(Compito scritto 1): Riproduci fedelmente il passo dell'articolo sui carabinieri a cavallo, partendo da "Franz Chiaravalloti è" e arrivando fino a "generazioni di appassionati.".
(Compito scritto 2): Nella frase dell'articolo sui carabinieri a cavallo che comincia con "Franz Chiaravalloti è un uomo solenne", elenca tutte le definizioni di Chiaravalloti introdotte dal verbo "è".

(Sezione del documento):
Sei sicuro di voler sbloccare questo articolo?
Alla “Giostra cavalleresca di Sulmona”, l'Arma dei Carabinieri è stata presente con due pattuglie ippomontate del 4° Reggimento a Cavallo.Un evento nell’evento, che ci riporta al Carosello Storico dei carabinieri a Cavallo. Pino Nano ci racconta la storia del mitico Franz Chiaravalloti, il Colonnello Comandante del Reggimento dell’Arma.
Alla “Giostra cavalleresca di Sulmona”, l'Arma dei Carabinieri è stata presente con due pattuglie ippomontate del 4° Reggimento a Cavallo.Un evento nell’evento, che ci riporta al Carosello Storico dei carabinieri a Cavallo. Pino Nano ci racconta la storia del mitico Franz Chiaravalloti, il Colonnello Comandante del Reggimento dell’Arma.
Franz Chiaravalloti è un uomo solenne, un pezzo dello Stato al servizio del Paese, una delle tante eccellenze italiane che in tutto il mondo invidiano se non altro per avere il grande privilegio di guidare lo storico carosello dei carabinieri a cavallo che ogni anno a Piazza di Siena affascina intere generazioni di appassionati.

(Dati forniti):

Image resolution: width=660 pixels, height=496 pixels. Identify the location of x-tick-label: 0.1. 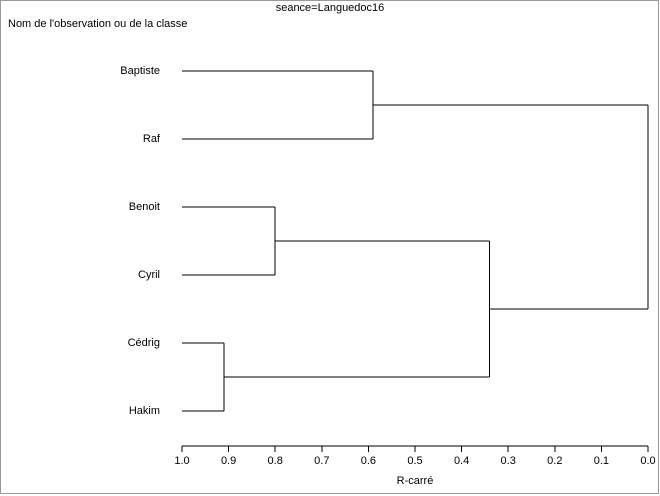
(602, 461).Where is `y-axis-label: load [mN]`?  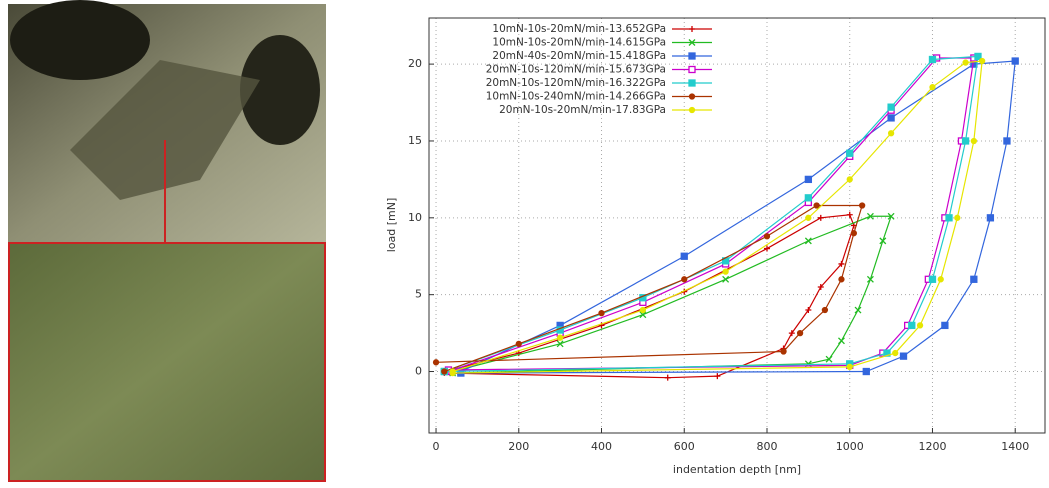 y-axis-label: load [mN] is located at coordinates (392, 226).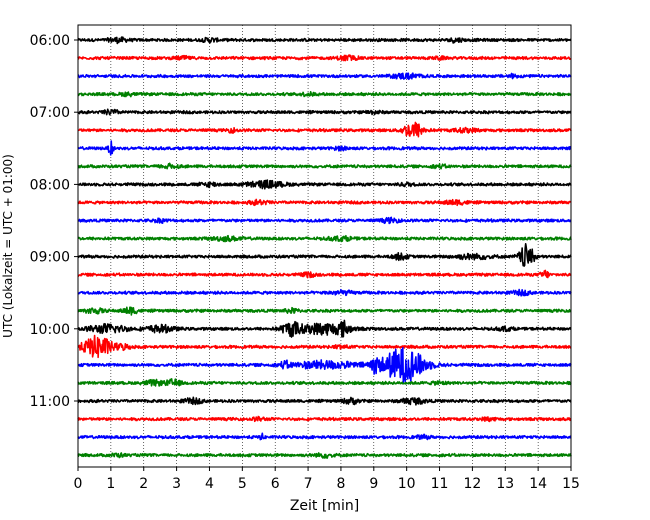  What do you see at coordinates (324, 456) in the screenshot?
I see `trace-11:45` at bounding box center [324, 456].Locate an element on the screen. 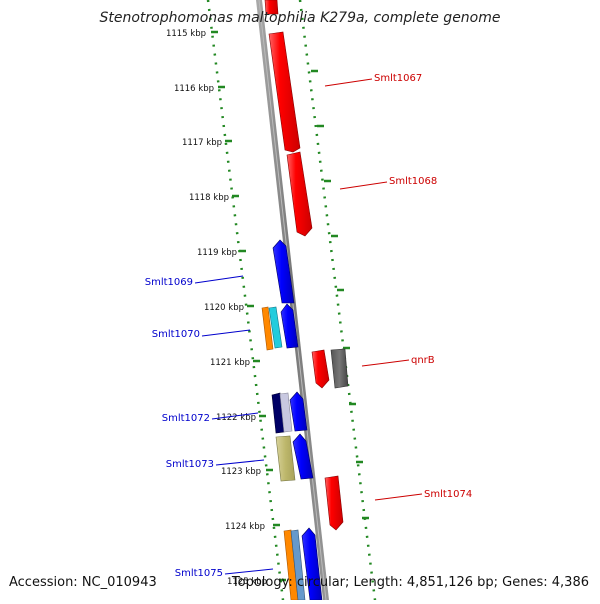 The image size is (600, 604). scale-ruler-left is located at coordinates (246, 300).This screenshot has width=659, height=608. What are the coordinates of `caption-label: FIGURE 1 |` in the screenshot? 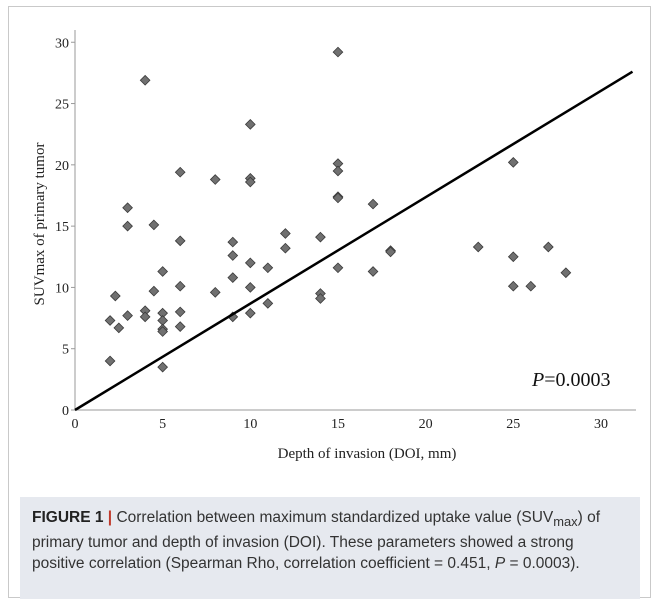 It's located at (72, 518).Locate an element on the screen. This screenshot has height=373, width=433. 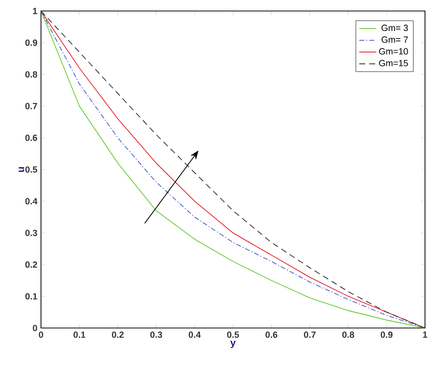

(Risposta 1):
Franz Chiaravalloti è un uomo solenne, un pezzo dello Stato al servizio del Paese, una delle tante eccellenze italiane che in tutto il mondo invidiano se non altro per avere il grande privilegio di guidare lo storico carosello dei carabinieri a cavallo che ogni anno a Piazza di Siena affascina intere generazioni di appassionati.

(Risposta 2):
- un uomo solenne
- un pezzo dello Stato al servizio del Paese
- una delle tante eccellenze italiane